In a momentous event on May 4, thousands of people gathered to witness the unveiling of the street sign that is named after former President Barack Obama. The 3.5-mile road named after Obama, which intersects with the Martin Luther King Blvd, has been considered a significant advancement in civil rights and human rights issues.
The historical street name, which replaced the former Rodeo Road, has been proposed by residents from the 10th District of South Los Angeles where it is located, according to City Council President Herb J. Wesson.
“We partnered with the community to make this happen and I’m just so pleased for all of us. It’s a fitting tribute to a great president, one that history is going to be kind to,” Wesson said. “With so much negativity and hatred in the world, it’s good that our community can show nothing but love. This would not have happened if it weren’t for community organizations and all of the elected officials that helped.”
A whole day festival was held in front of Rancho Cienega Sports Center and Park last May 4 to celebrate the street name change. Several people who attended expressed their happiness about it.
“He’s a living legend and it’s an honor for him to have a street in his name,” Ayanna Brown, an L.A. resident, said.
“Obama was a very good president. He was all-positive and today’s event was all positive,” another resident, Bridgett Goss, said.
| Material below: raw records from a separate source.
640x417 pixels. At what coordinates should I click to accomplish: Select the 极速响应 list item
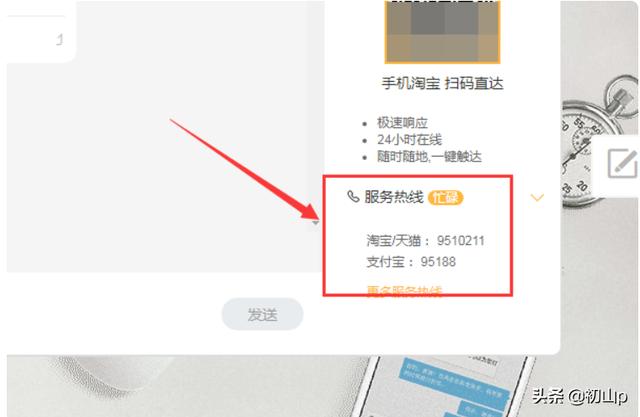click(402, 122)
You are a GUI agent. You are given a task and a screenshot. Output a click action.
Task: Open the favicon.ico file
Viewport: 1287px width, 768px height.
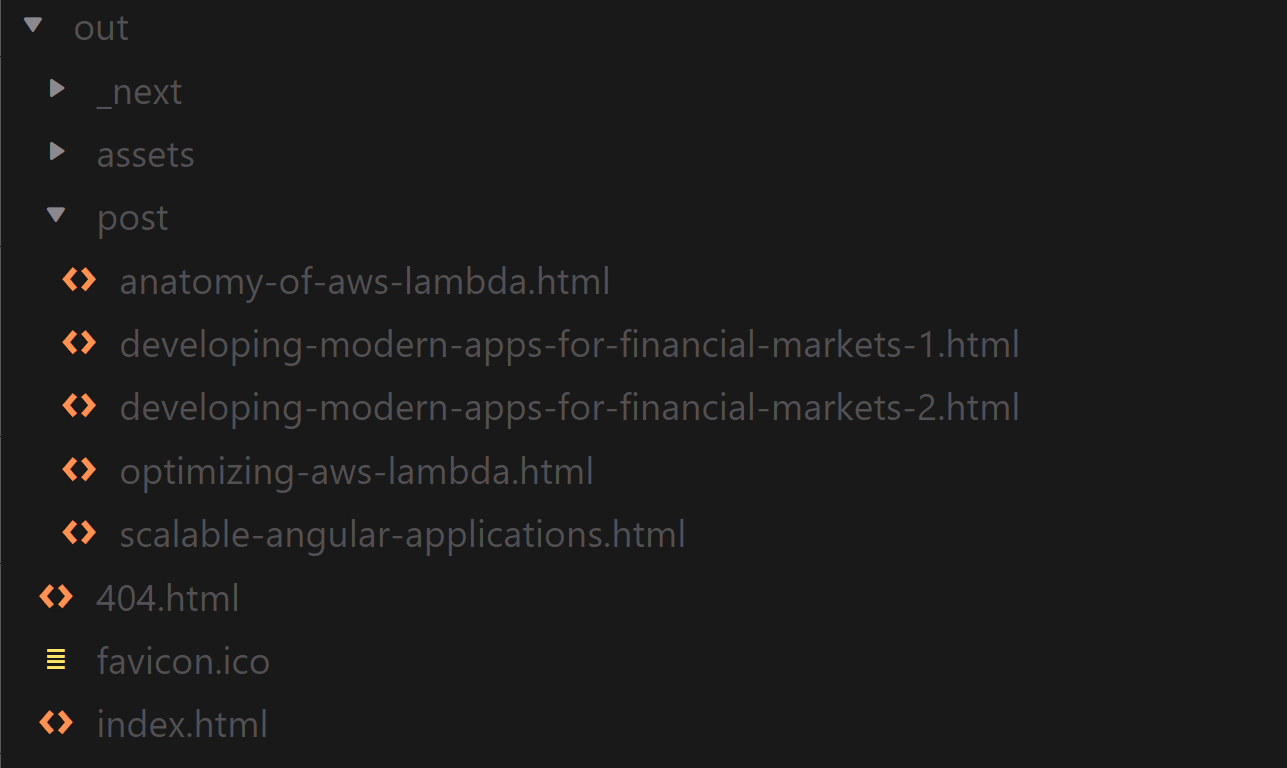pos(183,661)
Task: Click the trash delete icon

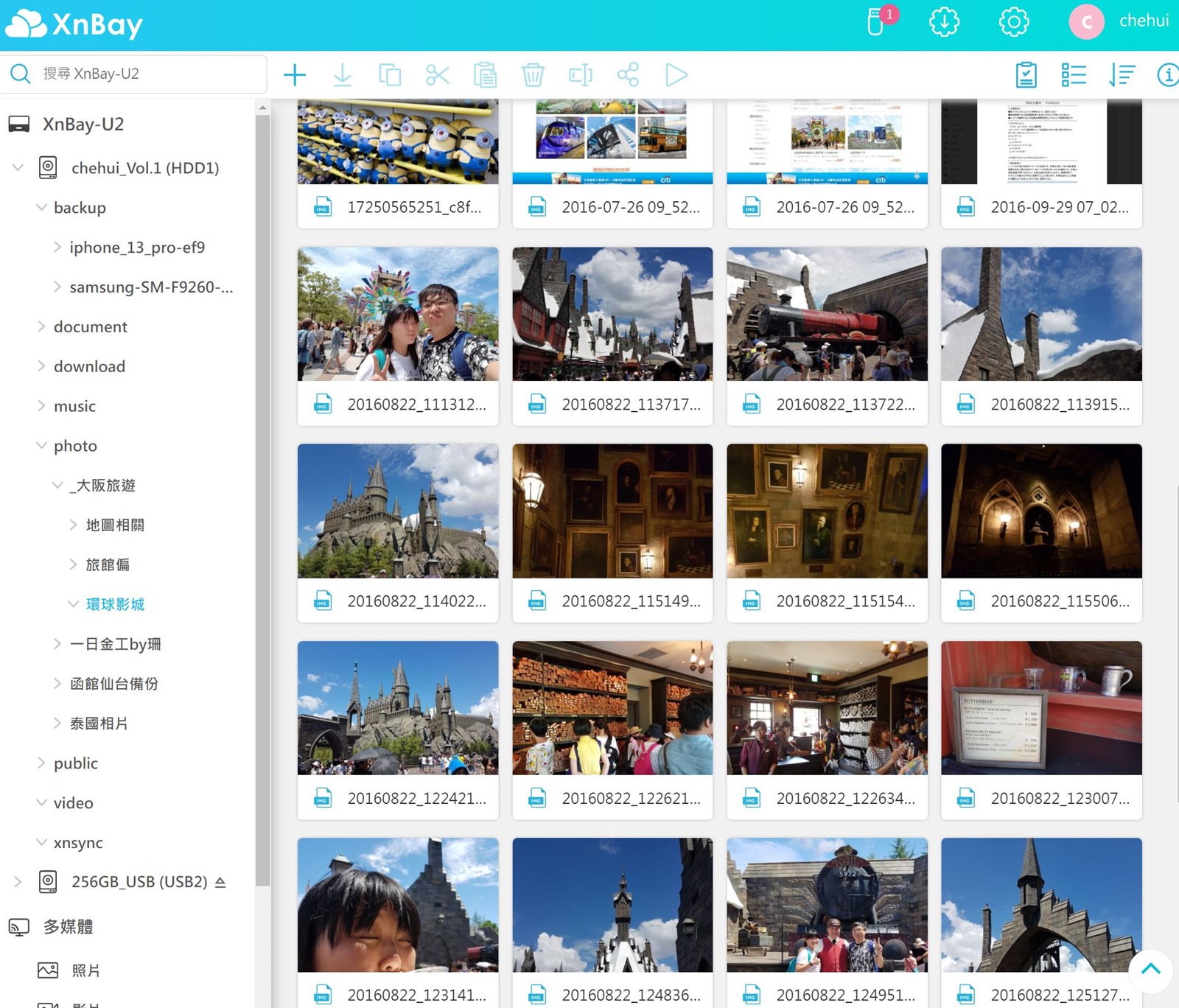Action: pyautogui.click(x=533, y=74)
“This is history! He was the first Black president and someone we can look up to,” Marvin Adams, also from L.A., said.
U.S. Congresswoman Karen Bass, who often worked with Obama during his presidency, has also expressed her excitement. “King Blvd. running into Obama Blvd. reflects our past struggles and gains and our future struggles. All of the energy that we put into electing Barack Obama, we’ve got to do the same thing again. I’m fired up and ready to go!” she said.
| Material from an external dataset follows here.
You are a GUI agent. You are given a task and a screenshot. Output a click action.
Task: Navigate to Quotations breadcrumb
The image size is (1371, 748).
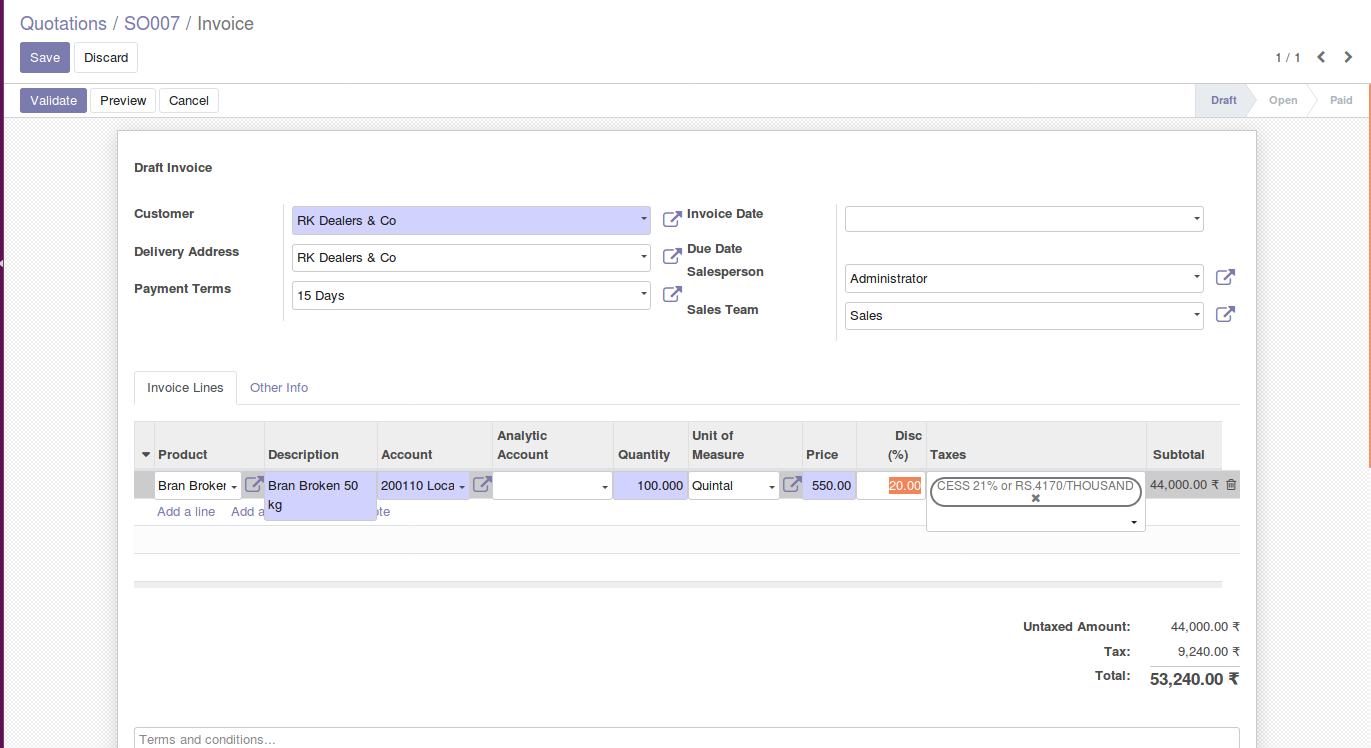coord(63,23)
Michael Lawson, CEO and president of the L.A. Urban League who was also Obama’s friend, reminded those who attended the event of the significance Obama and King made in the US and that parents should ensure that “our children’s children know and understand. We can’t forget.”
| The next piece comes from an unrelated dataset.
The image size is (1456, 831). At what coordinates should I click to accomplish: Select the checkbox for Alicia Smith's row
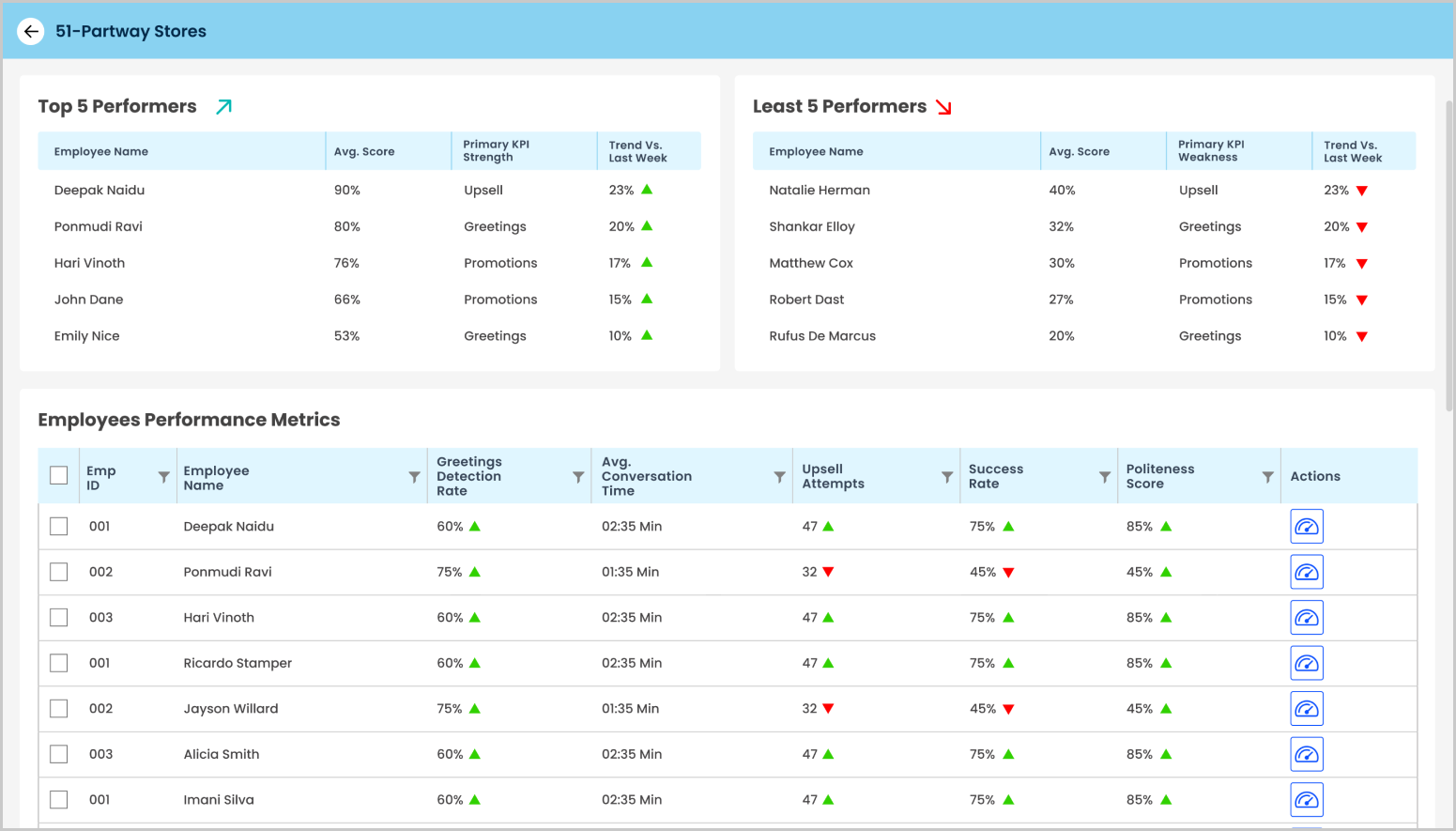coord(58,754)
Meanwhile, former President Barack Obama proclaimed his appreciation for the street naming.
“While Michelle, Malia, Sasha and I are so humbled by this day, we’re still mindful that it’s not about us. It’s about this neighborhood’s next generation and all that we want from them,” Obama wrote in a letter Lawson read during the event.
“We hope they’ll look at these new street signs and find inspiration and all that a group of committed citizens can achieve together and all of you will rally around to build a better community, a better L.A., and a better country where every single one of us can reach our full potential.”